### [WRITTEN PROBLEM]
Extract every line of the data below and reproduce each one verbatim, without any change.

*-*-*

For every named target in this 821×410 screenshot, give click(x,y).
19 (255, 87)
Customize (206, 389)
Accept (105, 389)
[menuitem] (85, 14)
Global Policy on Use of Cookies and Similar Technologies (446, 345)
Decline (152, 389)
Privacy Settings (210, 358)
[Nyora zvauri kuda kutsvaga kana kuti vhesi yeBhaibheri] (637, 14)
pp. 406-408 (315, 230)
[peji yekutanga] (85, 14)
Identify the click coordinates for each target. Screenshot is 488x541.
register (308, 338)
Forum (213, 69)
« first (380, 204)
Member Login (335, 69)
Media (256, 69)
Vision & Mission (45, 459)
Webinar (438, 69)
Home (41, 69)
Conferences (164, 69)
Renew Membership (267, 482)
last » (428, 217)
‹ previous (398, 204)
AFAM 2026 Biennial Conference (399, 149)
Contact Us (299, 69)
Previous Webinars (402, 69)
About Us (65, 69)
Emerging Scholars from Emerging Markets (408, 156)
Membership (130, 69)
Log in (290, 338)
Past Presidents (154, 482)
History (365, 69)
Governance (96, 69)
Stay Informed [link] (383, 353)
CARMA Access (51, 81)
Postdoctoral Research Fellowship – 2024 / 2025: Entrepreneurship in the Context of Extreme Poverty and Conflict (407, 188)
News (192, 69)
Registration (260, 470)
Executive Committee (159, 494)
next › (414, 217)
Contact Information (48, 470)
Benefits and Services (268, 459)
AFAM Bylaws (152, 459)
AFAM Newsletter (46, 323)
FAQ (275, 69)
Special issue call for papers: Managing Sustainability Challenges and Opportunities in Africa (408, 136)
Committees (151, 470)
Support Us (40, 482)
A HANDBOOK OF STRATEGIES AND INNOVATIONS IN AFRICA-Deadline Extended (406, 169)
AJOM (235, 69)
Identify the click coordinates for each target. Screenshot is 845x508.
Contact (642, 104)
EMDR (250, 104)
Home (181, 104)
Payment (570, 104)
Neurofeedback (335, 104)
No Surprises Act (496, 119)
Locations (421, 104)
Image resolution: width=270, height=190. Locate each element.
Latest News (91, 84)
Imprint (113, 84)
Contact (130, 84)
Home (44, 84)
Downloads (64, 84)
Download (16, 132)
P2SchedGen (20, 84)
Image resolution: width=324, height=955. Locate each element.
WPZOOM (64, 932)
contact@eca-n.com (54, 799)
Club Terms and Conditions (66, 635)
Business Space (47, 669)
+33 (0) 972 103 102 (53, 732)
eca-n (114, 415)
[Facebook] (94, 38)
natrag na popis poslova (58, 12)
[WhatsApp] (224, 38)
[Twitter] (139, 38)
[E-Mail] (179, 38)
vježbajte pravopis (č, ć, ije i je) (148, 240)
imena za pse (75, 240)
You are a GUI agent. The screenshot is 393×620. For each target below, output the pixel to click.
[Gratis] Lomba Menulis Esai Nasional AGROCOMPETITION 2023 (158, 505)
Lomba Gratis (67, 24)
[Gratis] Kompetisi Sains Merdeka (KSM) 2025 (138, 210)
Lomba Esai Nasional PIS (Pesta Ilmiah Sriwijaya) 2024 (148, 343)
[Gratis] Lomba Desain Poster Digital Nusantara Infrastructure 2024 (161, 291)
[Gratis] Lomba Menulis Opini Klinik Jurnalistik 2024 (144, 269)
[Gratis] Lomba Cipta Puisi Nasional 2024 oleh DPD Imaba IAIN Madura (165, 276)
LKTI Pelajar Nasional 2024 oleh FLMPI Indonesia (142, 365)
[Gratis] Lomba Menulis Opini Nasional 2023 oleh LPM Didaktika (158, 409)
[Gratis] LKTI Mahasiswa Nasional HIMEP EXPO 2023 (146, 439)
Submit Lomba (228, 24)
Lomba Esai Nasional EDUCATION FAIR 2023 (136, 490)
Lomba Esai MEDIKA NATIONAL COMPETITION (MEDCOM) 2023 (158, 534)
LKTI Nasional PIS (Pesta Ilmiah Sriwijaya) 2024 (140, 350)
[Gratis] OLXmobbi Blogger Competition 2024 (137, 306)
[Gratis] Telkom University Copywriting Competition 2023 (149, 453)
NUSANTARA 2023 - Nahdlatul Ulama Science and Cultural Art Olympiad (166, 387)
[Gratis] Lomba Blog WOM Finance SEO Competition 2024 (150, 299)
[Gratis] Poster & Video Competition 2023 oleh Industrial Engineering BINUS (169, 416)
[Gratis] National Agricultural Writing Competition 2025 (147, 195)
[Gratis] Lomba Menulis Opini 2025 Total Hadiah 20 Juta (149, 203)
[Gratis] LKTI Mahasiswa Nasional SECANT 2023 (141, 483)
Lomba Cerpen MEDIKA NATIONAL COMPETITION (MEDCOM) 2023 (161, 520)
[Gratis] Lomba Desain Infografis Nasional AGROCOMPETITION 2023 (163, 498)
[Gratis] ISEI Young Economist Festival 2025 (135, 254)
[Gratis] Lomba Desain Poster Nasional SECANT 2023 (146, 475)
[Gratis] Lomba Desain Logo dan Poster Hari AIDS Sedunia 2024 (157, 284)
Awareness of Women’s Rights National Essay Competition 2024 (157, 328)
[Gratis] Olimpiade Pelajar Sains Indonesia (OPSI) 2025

*-*-*

### [TASK SOLUTION]
For every named target in this 821×410 screenshot, give click(x,y).
19 (255, 87)
Customize (206, 389)
Accept (105, 389)
[menuitem] (85, 14)
Global Policy on Use of Cookies and Similar Technologies (446, 345)
Decline (152, 389)
Privacy Settings (210, 358)
[Nyora zvauri kuda kutsvaga kana kuti vhesi yeBhaibheri] (637, 14)
pp. 406-408 (315, 230)
[peji yekutanga] (85, 14)
Identify the click coordinates for each target. Screenshot is 488x541.
register (308, 338)
Forum (213, 69)
« first (380, 204)
Member Login (335, 69)
Media (256, 69)
Vision & Mission (45, 459)
Webinar (438, 69)
Home (41, 69)
Conferences (164, 69)
Renew Membership (267, 482)
last » (428, 217)
‹ previous (398, 204)
AFAM 2026 Biennial Conference (399, 149)
Contact Us (299, 69)
Previous Webinars (402, 69)
About Us (65, 69)
Emerging Scholars from Emerging Markets (408, 156)
Membership (130, 69)
Log in (290, 338)
Past Presidents (154, 482)
History (365, 69)
Governance (96, 69)
Stay Informed [link] (383, 353)
CARMA Access (51, 81)
Postdoctoral Research Fellowship – 2024 / 2025: Entrepreneurship in the Context of Extreme Poverty and Conflict (407, 188)
News (192, 69)
Registration (260, 470)
Executive Committee (159, 494)
next › (414, 217)
Contact Information (48, 470)
Benefits and Services (268, 459)
AFAM Bylaws (152, 459)
AFAM Newsletter (46, 323)
FAQ (275, 69)
Special issue call for papers: Managing Sustainability Challenges and Opportunities in Africa (408, 136)
Committees (151, 470)
Support Us (40, 482)
A HANDBOOK OF STRATEGIES AND INNOVATIONS IN AFRICA-Deadline Extended (406, 169)
AJOM (235, 69)
Identify the click coordinates for each target. Screenshot is 845x508.
Contact (642, 104)
EMDR (250, 104)
Home (181, 104)
Payment (570, 104)
Neurofeedback (335, 104)
No Surprises Act (496, 119)
Locations (421, 104)
Image resolution: width=270, height=190. Locate each element.
Latest News (91, 84)
Imprint (113, 84)
Contact (130, 84)
Home (44, 84)
Downloads (64, 84)
Download (16, 132)
P2SchedGen (20, 84)
Image resolution: width=324, height=955. Locate each element.
WPZOOM (64, 932)
contact@eca-n.com (54, 799)
Club Terms and Conditions (66, 635)
Business Space (47, 669)
+33 (0) 972 103 102 (53, 732)
eca-n (114, 415)
[Facebook] (94, 38)
natrag na popis poslova (58, 12)
[WhatsApp] (224, 38)
[Twitter] (139, 38)
[E-Mail] (179, 38)
vježbajte pravopis (č, ć, ije i je) (148, 240)
imena za pse (75, 240)
You are a GUI agent. The screenshot is 393×620. For each target below, output the pixel to click.
[Gratis] Lomba Menulis Esai Nasional AGROCOMPETITION 2023 (158, 505)
Lomba Gratis (67, 24)
[Gratis] Kompetisi Sains Merdeka (KSM) 2025 (138, 210)
Lomba Esai Nasional PIS (Pesta Ilmiah Sriwijaya) 2024 (148, 343)
[Gratis] Lomba Desain Poster Digital Nusantara Infrastructure 2024 (161, 291)
[Gratis] Lomba Menulis Opini Klinik Jurnalistik 2024 (144, 269)
[Gratis] Lomba Cipta Puisi Nasional 2024 oleh DPD Imaba IAIN Madura (165, 276)
LKTI Pelajar Nasional 2024 oleh FLMPI Indonesia (142, 365)
[Gratis] Lomba Menulis Opini Nasional 2023 oleh LPM Didaktika (158, 409)
[Gratis] LKTI Mahasiswa Nasional HIMEP EXPO 2023 (146, 439)
Submit Lomba (228, 24)
Lomba Esai Nasional EDUCATION FAIR 2023 (136, 490)
Lomba Esai MEDIKA NATIONAL COMPETITION (MEDCOM) 2023 (158, 534)
LKTI Nasional PIS (Pesta Ilmiah Sriwijaya) 2024 (140, 350)
[Gratis] OLXmobbi Blogger Competition 2024 (137, 306)
[Gratis] Telkom University Copywriting Competition 2023 (149, 453)
NUSANTARA 2023 - Nahdlatul Ulama Science and Cultural Art Olympiad (166, 387)
[Gratis] Lomba Blog WOM Finance SEO Competition 2024 (150, 299)
[Gratis] Poster & Video Competition 2023 oleh Industrial Engineering BINUS (169, 416)
[Gratis] National Agricultural Writing Competition 2025 (147, 195)
[Gratis] Lomba Menulis Opini 2025 Total Hadiah 20 Juta (149, 203)
[Gratis] LKTI Mahasiswa Nasional SECANT 2023 (141, 483)
Lomba Cerpen MEDIKA NATIONAL COMPETITION (MEDCOM) 2023 (161, 520)
[Gratis] Lomba Desain Infografis Nasional AGROCOMPETITION 2023 (163, 498)
[Gratis] ISEI Young Economist Festival 2025 (135, 254)
[Gratis] Lomba Desain Poster Nasional SECANT 2023 (146, 475)
[Gratis] Lomba Desain Logo dan Poster Hari AIDS Sedunia 2024 (157, 284)
Awareness of Women’s Rights National Essay Competition 2024 (157, 328)
[Gratis] Olimpiade Pelajar Sains Indonesia (OPSI) 2025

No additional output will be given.